Text for analysis
# # # # #

In Saturday's Telegram, editor Russell Wangersky commented on how critically important it is for the provincial government to live up to its promise to develop whistleblower legislation.
Wangersky was remarking on a page one story in that day's paper, in which Peter Walsh revealed that teachers in this province are being effectively muzzled from saying anything critical of school boards.
Wangersky says that whistleblower legislation is "the kind of thing that is often promised in campaigns because of its attractiveness to the voting and paying public, but it's also something that is rarely delivered by actual sitting governments.
"Why? Because for governments, it's a case of making a stick for their own backs. If you legislate protection for people who speak out about government waste or improprieties, why, people might just go ahead and speak up."
You can click here to read the complete text of Wangersky's column.
It doesn't stop there. Last week, I received an email from someone I know and trust (but who needs to remain anonymous), which stated that health care workers are also prevented from "going public" with their concerns about the system. Here's the note I received:
I picked up on your point today about the comment from a CNA employee who couldn't "go public" for fear of being fired. Health care workers are in the same boat. I recently received a copy of Eastern Health's confidentiality agreement that all employees are required to sign. It states, in part, "All employees, external medical consultants, researchers, students and volunteers associated with [the health authority] are responsible for keeping all information (oral, written or computerized) accessed, handled or viewed in the course of one's work as it relates to patients, staff or any matter that pertains to the operation of the [authority] confidential. ... Any breach of confidentiality shall result in disciplinary action."
This effectively muzzles health professionals who may wish to advocate on behalf of themselves, their working conditions, patient safety etc., particularly nurses.
If we assume that most or all other departments and agencies of government have similar restrictions, then there are thousands of people in this province for whom freedom of speech has been curtailed.

# # # # #

[Dataset entries]
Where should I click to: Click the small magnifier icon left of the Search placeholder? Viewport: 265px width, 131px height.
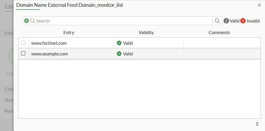tap(32, 21)
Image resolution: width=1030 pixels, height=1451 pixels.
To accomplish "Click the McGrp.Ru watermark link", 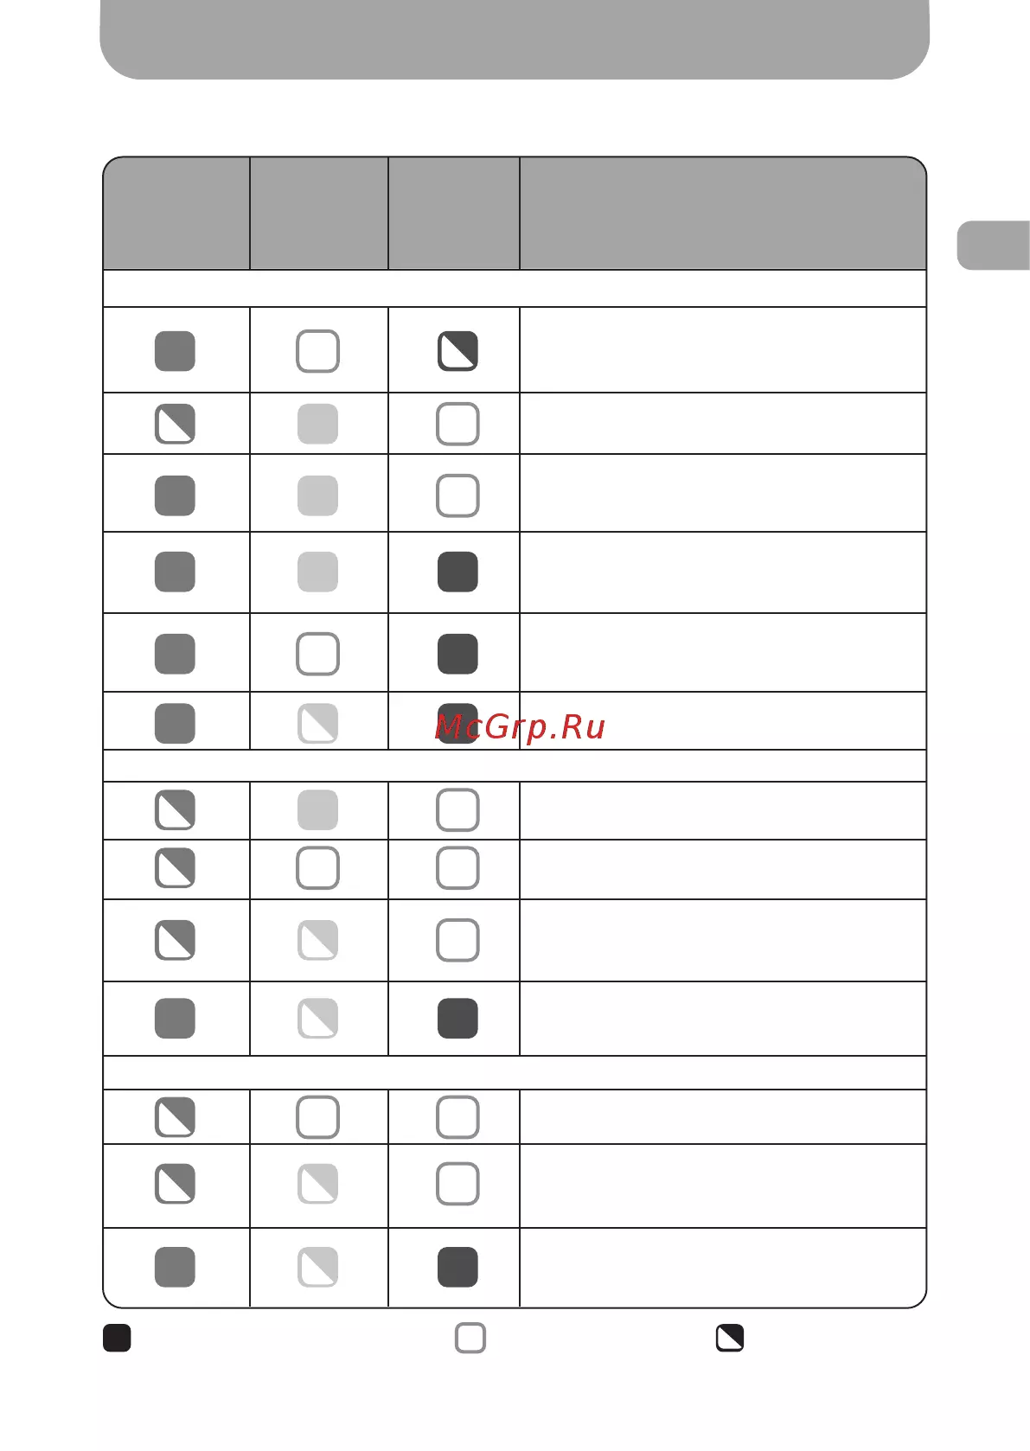I will pyautogui.click(x=520, y=727).
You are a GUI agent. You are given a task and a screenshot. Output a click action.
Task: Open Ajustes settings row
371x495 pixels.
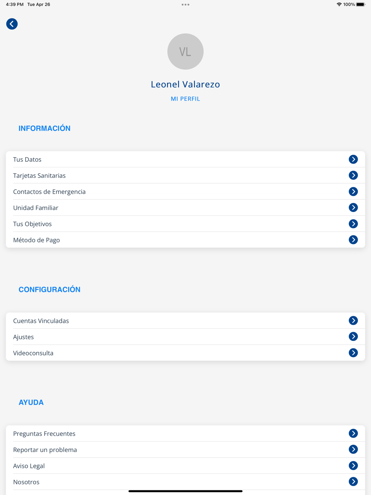(x=186, y=337)
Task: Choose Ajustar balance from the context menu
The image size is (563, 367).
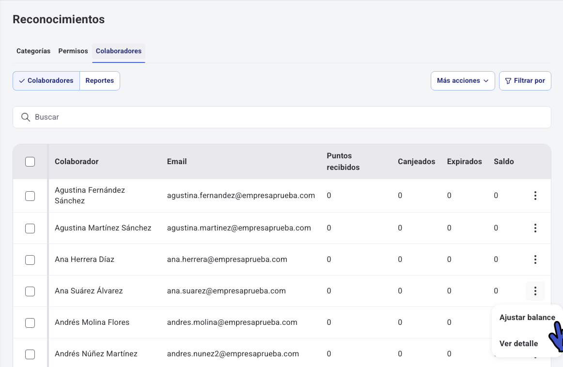Action: [x=527, y=318]
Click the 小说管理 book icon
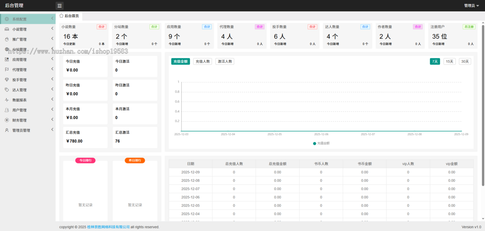Viewport: 485px width, 231px height. pos(7,29)
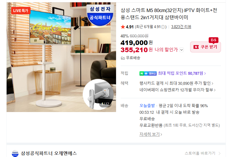Click the LIVE 특가 badge on the product image
The height and width of the screenshot is (157, 237).
click(x=21, y=11)
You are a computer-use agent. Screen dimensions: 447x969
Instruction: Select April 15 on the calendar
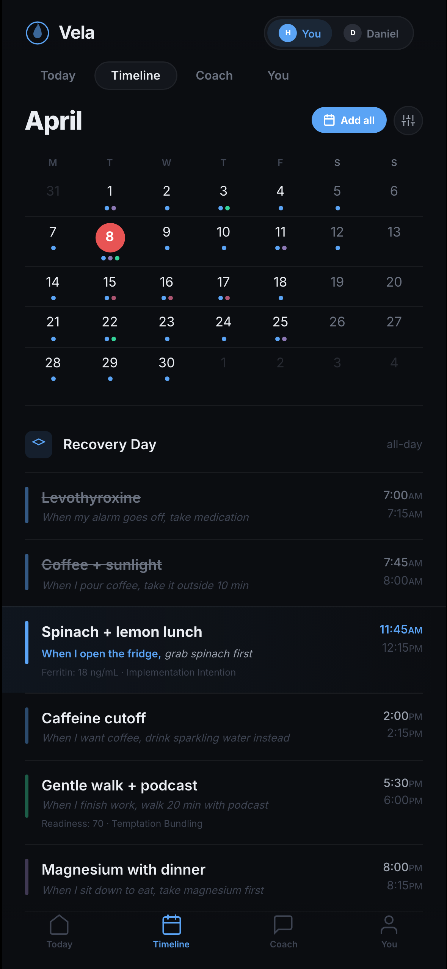[x=110, y=282]
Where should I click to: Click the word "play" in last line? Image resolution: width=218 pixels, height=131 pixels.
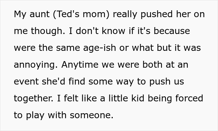pos(35,115)
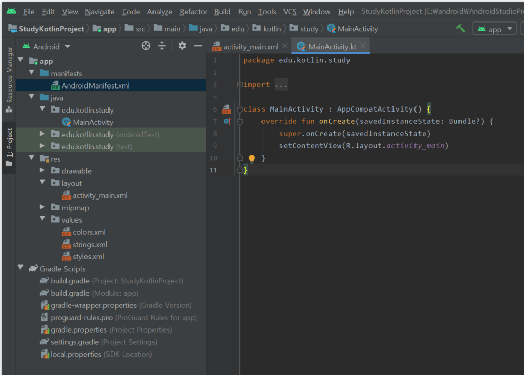Click the override gutter icon on line 7
This screenshot has width=524, height=375.
coord(227,121)
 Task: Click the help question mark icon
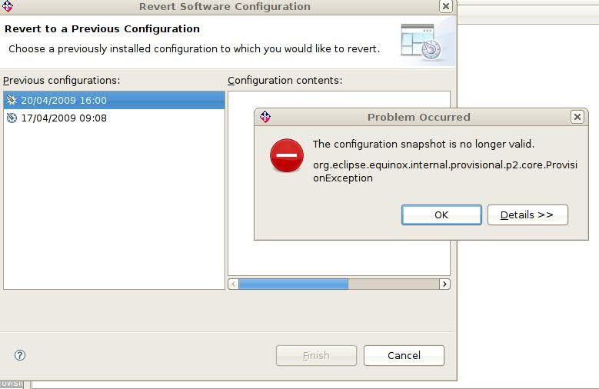tap(20, 355)
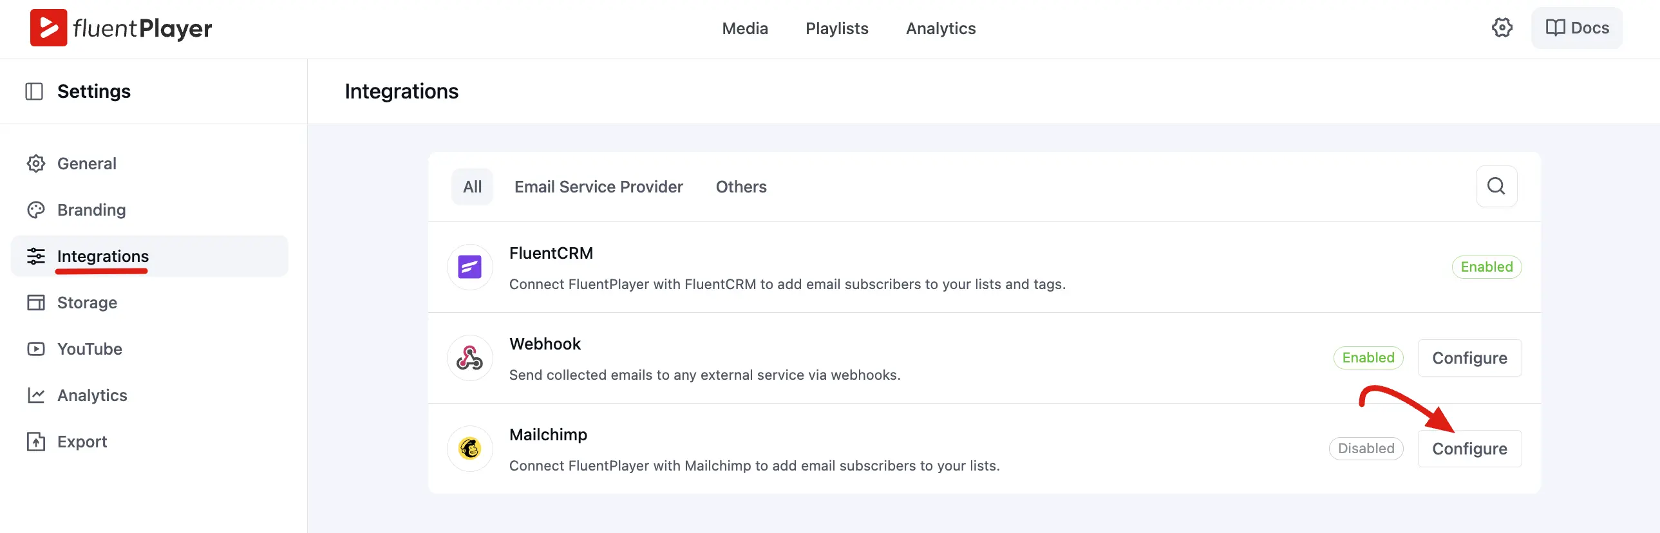Screen dimensions: 1660x533
Task: Click the FluentCRM purple logo icon
Action: pos(470,267)
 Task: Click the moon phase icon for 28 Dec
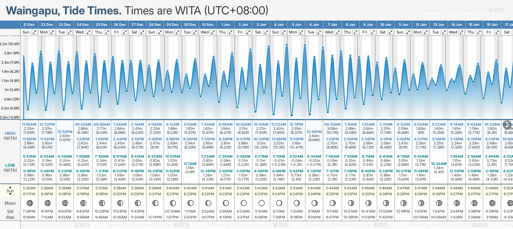tap(155, 203)
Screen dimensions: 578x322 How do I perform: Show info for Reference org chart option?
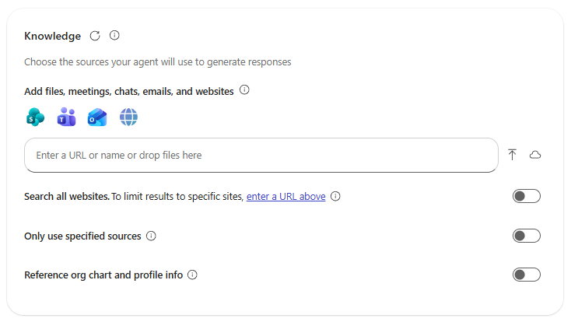point(192,275)
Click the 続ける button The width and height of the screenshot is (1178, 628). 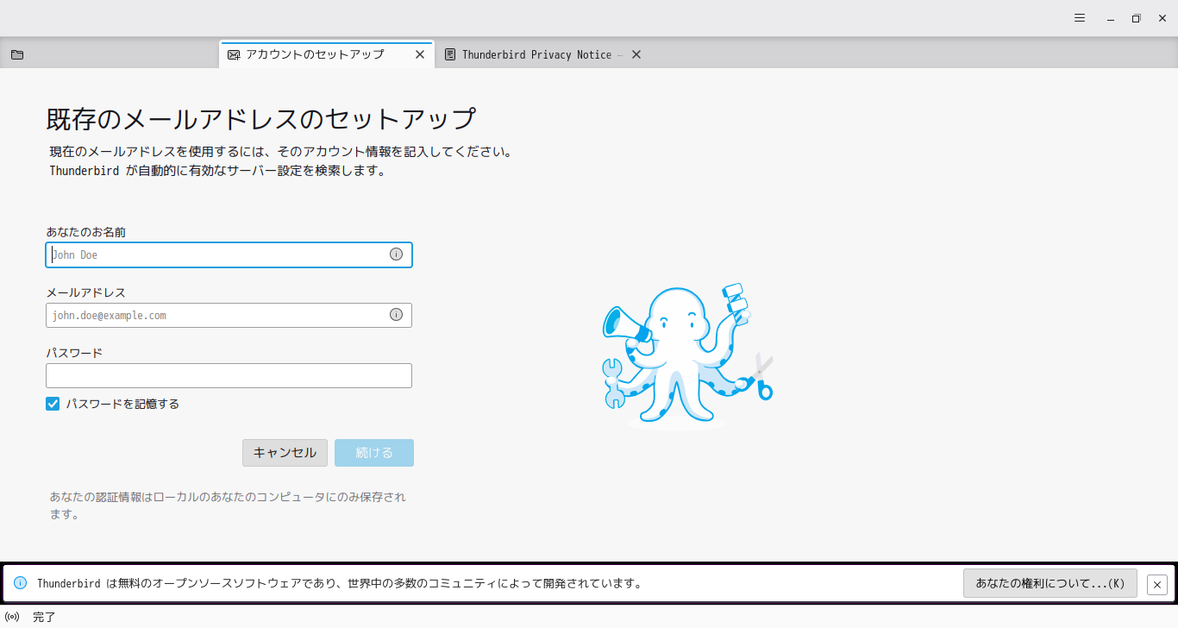[x=373, y=452]
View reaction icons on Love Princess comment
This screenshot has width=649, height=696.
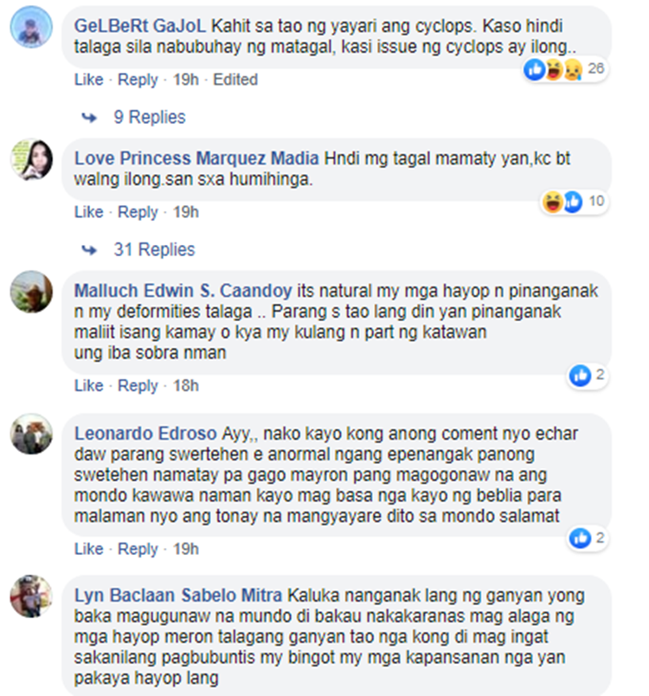574,202
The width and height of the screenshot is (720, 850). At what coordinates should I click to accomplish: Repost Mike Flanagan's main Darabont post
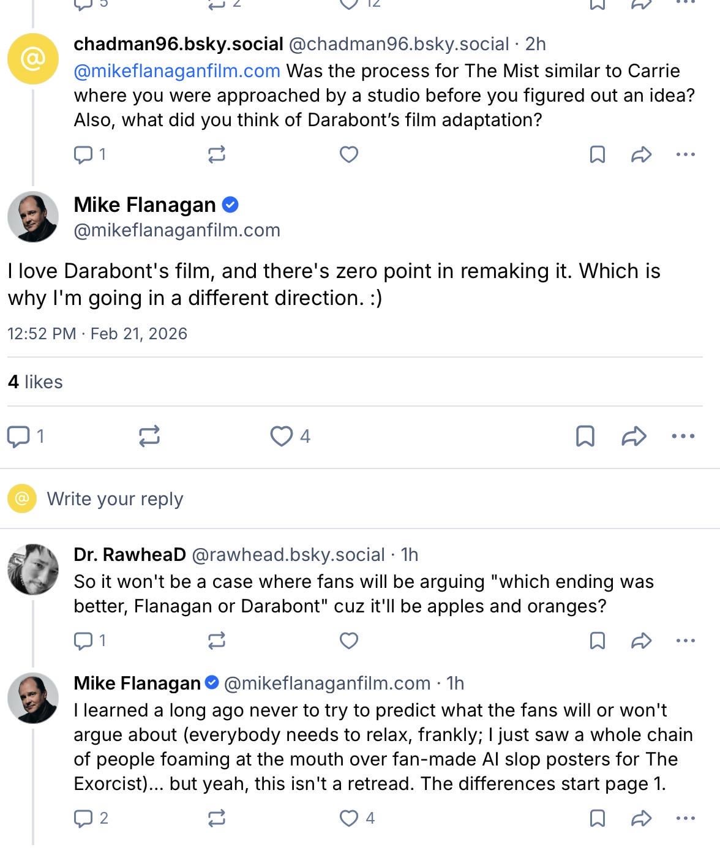tap(149, 436)
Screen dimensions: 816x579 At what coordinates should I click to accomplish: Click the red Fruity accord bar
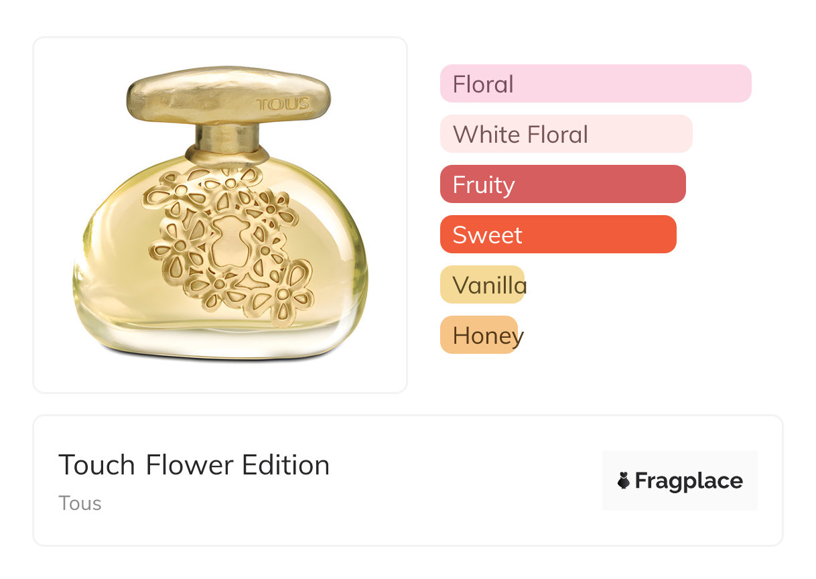(562, 184)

# # # # #

Brief 1
According to the confidentiality agreement quoted in the post on whistleblower legislation, which groups associated with the health authority are responsible for keeping information confidential?
Brief 2
Resume the post on whistleblower legislation after its final sentence, continuing in the same voice and line of argument.

Exercise output 1
- Employees
- External medical consultants
- Researchers
- Students
- Volunteers

Exercise output 2
There is a different but related angle to this issue. In order to bid on government work, all advertising or public relations agencies in this province must abide by an archaic and oppressive rule, which states that they must agree not to represent or advise any individual or organization that is also involved in advocacy work against the Government of Newfoundland and Labrador, including any provincial Crown corporation or other agency of the provincial government.
There are probably not as many advertising agencies in this province as there are government departments (especially with our new bloated Cabinet), and presumably these agencies would all like a piece of the government action'. And if they all accept government work, what agencies are left to represent those who might oppose government?
Not many, if any at all. This, I submit, is another means of suppressing free speech and silencing voices of dissent.
The news media in this province are extremely fortunate in that they can expose political wrongdoing, ineptitude or just plain silliness, without fear of losing their jobs. In an environment where free speech is stifled for so many, it is imperative that media continue to be critical in their thinking and inquisitive in their reporting of this government.
Since I work in public relations, a point of disclosure is in order here. No, I do not accept and will not bid on government work. I very rarely work for clients who oppose government, but I prefer nonetheless to keep my options open. Most agencies in town have high overheads, and don't have this luxury which underlines my point.